* **Task prompt**: Quote, word for word, the part of the article on the tool belt protein that opens with the words "Scientists at Cancer" and closes with "complex molecular machine.".

* **Exercise passage**:
☆ ☆ ☆ ☆ ☆ ☆ ☆

Tool belt protein links molecular ‘motor’ and ‘typewriter’ to keep DNA replication on track

12 June 2014

Crystal structure of the ‘toolbelt’ protein seen from the top, with the three docking sites visible.

Image: Crystal structure of the ‘toolbelt’ protein seen from the top, with the three docking sites visible.

Scientists at Cancer Research UK's London Research Institute (LRI; now part of the Francis Crick Institute) have described the structure of a protein that plays a key role in the DNA replication process.

The protein physically links a motor that unwinds the DNA double helix and a molecular 'typewriter' that sythesises a new DNA strand.

The work has implications for understanding and intervening in cancer, which can happen when the motor and typewriter stop working together properly.

Dr Alessandro Costa of LRI explained: "Each proliferating cell in our body needs to generate an accurate copy of its own chromosomes, before dividing. This task is performed by the replisome, a complex molecular machine.

"Within this replisome, the activities of the motor and typewriter need to be accurately orchestrated to preserve the physical integrity of our genome. Despite the crucial importance of the DNA replication process, we still have very little knowledge on how the replisome components interact with one another in our cells to copy DNA."

The team isolated individual replisome proteins and mixed them together to reconstitute a macromolecular assembly. They then used an electron microscope to image tens of thousands of individual molecules and computational methods to statistically analyse and average these molecules. Combining this information with protein crystallography allowed them to generate a structural model to explain how DNA unwinding and synthesis is coordinated in cells. Finally, the model was confirmed in a living organism.

They found that the linking protein works like a tool belt, made of three identical units that come together to form a ring, providing three docking sites. Both the DNA unwinding motor and the molecular typewriter possess a short 'tail' with an identical sequence of amino acids - these work like hooks that latch onto the tool belt.

☆ ☆ ☆ ☆ ☆ ☆ ☆

* **Given data**:

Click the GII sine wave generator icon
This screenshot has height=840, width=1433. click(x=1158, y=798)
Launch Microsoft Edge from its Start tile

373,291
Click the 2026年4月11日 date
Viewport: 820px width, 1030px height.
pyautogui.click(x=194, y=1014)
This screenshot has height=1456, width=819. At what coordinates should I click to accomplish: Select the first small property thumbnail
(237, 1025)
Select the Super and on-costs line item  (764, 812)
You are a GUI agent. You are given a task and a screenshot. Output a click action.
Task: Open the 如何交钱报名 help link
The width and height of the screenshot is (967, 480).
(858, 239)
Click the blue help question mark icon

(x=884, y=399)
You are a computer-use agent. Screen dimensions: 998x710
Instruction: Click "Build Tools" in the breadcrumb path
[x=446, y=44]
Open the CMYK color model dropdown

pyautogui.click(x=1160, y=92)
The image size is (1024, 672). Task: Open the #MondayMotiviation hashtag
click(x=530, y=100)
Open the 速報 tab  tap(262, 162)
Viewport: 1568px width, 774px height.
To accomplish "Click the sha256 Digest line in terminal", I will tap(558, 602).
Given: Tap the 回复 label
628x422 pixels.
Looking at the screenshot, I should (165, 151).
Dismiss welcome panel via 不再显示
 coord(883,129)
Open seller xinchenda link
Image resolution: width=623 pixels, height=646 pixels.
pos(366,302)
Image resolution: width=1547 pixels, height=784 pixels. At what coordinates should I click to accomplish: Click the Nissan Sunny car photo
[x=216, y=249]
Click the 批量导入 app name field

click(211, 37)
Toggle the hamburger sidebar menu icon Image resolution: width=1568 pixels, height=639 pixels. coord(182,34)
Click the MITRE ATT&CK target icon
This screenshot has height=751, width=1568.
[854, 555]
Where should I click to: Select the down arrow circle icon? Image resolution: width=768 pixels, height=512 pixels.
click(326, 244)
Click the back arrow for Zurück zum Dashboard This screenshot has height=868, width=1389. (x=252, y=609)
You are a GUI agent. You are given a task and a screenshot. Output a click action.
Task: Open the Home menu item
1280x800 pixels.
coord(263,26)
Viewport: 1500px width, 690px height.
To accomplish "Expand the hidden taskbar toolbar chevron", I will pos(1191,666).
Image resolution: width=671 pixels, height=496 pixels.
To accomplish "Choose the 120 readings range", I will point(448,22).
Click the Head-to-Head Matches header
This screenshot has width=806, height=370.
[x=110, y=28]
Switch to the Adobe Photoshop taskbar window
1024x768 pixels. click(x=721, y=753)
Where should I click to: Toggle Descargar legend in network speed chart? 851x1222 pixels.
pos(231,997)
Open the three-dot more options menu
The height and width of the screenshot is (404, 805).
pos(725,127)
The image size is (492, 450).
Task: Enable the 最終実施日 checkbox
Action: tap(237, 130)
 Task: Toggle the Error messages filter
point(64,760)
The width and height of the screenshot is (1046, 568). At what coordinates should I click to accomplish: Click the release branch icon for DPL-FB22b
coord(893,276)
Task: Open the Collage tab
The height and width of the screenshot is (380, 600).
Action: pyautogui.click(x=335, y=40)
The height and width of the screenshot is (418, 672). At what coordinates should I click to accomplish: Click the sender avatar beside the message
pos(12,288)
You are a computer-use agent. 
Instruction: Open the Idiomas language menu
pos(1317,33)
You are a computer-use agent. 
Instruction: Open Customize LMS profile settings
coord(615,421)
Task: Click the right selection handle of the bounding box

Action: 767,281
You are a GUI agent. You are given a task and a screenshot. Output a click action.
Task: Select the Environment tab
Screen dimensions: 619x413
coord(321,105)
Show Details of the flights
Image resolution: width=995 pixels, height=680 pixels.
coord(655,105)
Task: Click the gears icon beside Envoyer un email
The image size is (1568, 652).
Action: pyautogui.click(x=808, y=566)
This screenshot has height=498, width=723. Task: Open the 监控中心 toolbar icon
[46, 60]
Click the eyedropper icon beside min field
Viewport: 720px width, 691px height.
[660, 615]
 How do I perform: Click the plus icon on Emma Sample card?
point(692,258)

☆ ☆ ☆ ☆ ☆ ☆ ☆

* **Task solution**:
Scientists at Cancer Research UK's London Research Institute (LRI; now part of the Francis Crick Institute) have described the structure of a protein that plays a key role in the DNA replication process.

The protein physically links a motor that unwinds the DNA double helix and a molecular 'typewriter' that sythesises a new DNA strand.

The work has implications for understanding and intervening in cancer, which can happen when the motor and typewriter stop working together properly.

Dr Alessandro Costa of LRI explained: "Each proliferating cell in our body needs to generate an accurate copy of its own chromosomes, before dividing. This task is performed by the replisome, a complex molecular machine.